Thanks for the analysis. I think we're in the same thinking as many other projects and people that we are not quite sure how to handle LLM generated code at the moment. for various reasons. It would be good to try and write code and patches by hand at the moment, if possible. Using the LLM tooling for analysis is more ok, but that often comes with suggestions, which will be hard to ignore. I imagine it will soon be impossible to avoid using all those tools for everything.
Every time I work on internal bits of this code I see possible spots for optimization. Probably including some of the above. Haven't had the time to really check which of those might really matter. Pretty sure there's lots of duplicate iri expansion that could be improved by caching or passing around the results in some cases.

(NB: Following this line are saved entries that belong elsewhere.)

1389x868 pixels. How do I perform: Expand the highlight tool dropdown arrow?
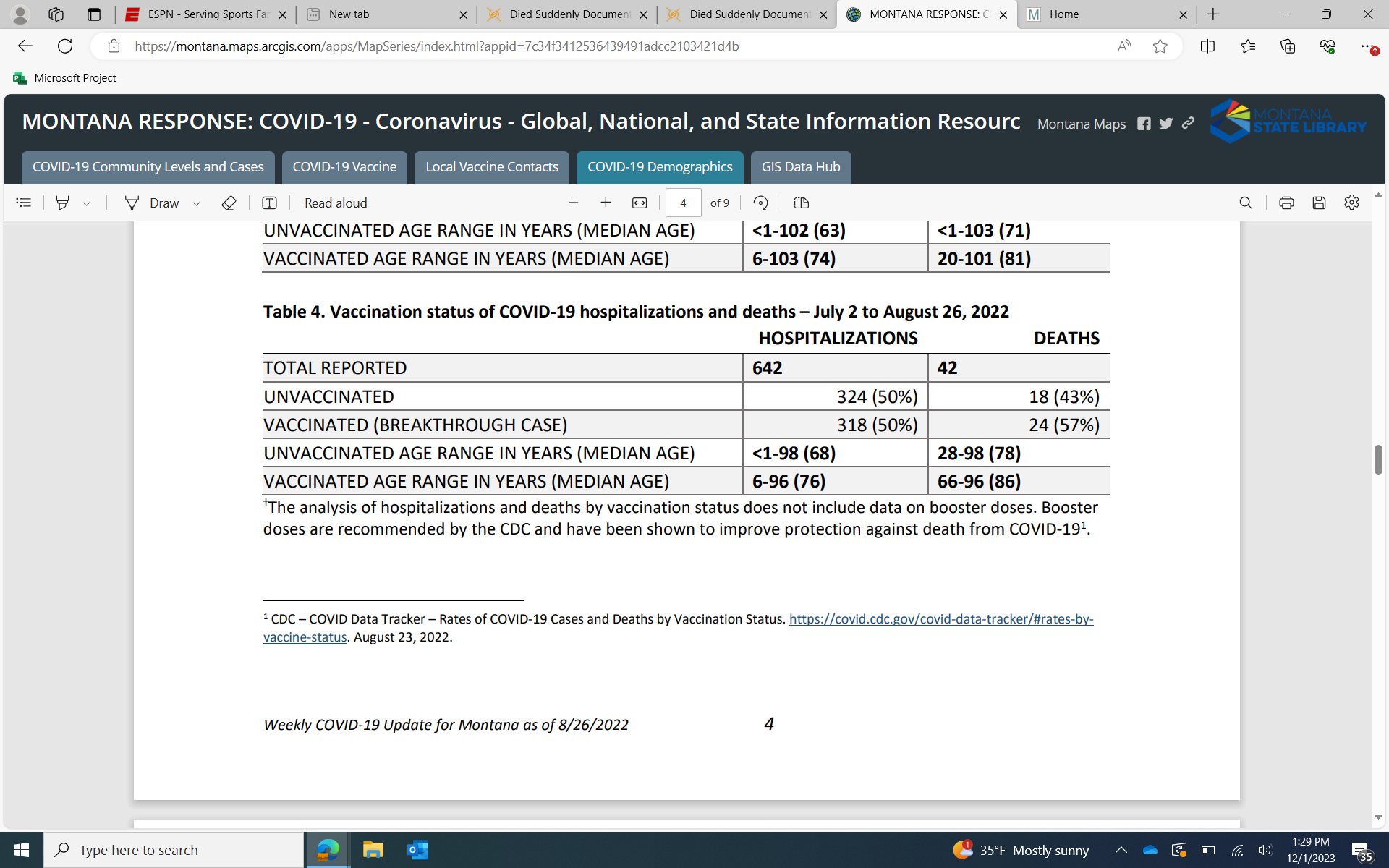(x=87, y=204)
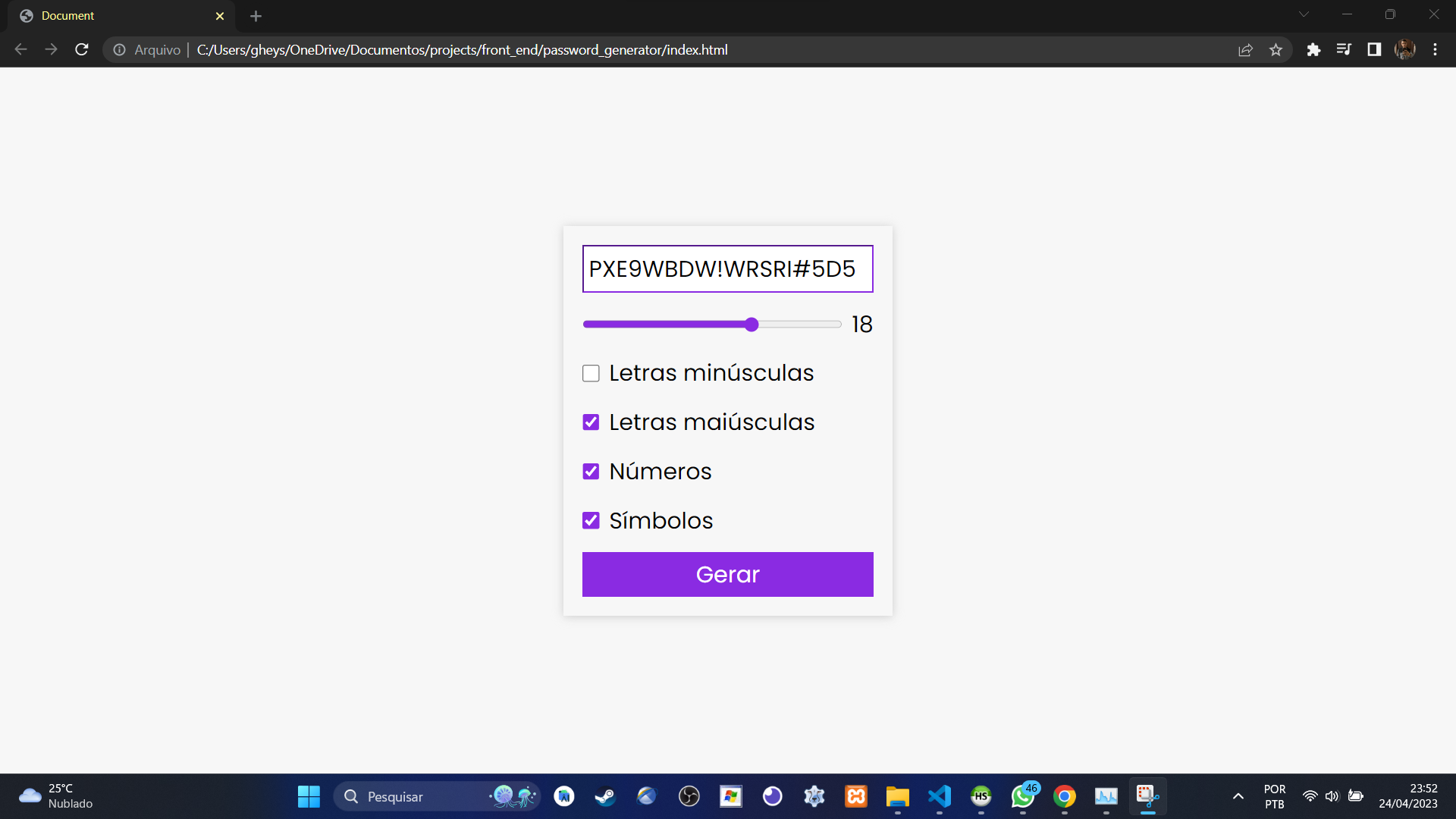Select the Document tab
The image size is (1456, 819).
pyautogui.click(x=114, y=16)

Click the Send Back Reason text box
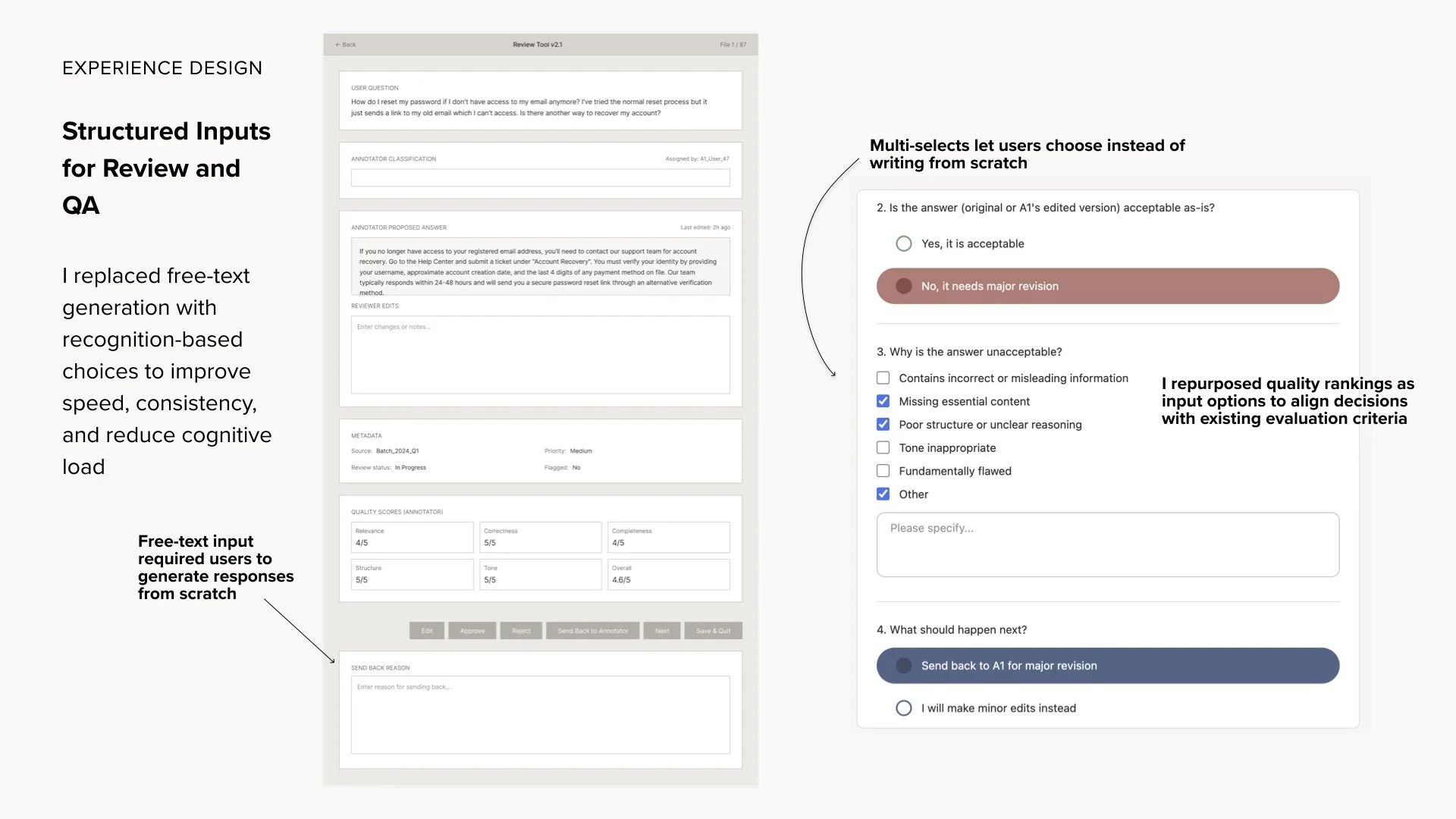click(x=540, y=714)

There is some benchmark tooling built that was anticipating doing optimization work. That of course is an art on its own. A bit bespoke at the moment, but you can benchmark a custom manifest, output EARL with stats, and use the comparison tool to see if changes have an effect on specific examples and algorithms. Let me know if you need help with that. It wasn't well documented. The intent was to move some of that to be general across implementations.
Would be great to see some optimization related patches. Ideally patches would include realistic test cases too. And we could grow that test case collection along with the fixes to avoid future performance regressions.
thanks @davidlehn for the thoughtful feedback. I think these comments make sense in our context, and it seems like there are a few steps where we might be able to contribute. We don't have a lot of resources available, but because jsonld is such a key part of our flow we'd like to try to contribute a few improvements.
Can you tell me a bit more about the benchmark code? is this something that is public that I can run? We'd be happy to share our known bad cases to a test suite to be able to verify these improvements.
Given that you've answered our specific question about LLM code, we can probably close this specific issue (as I was asking about policy). As a next step, I'll take a look at profiling some of our known slow code along with some LLM insights and see if we can get some specific improvements made with help with the issues that we're seeing.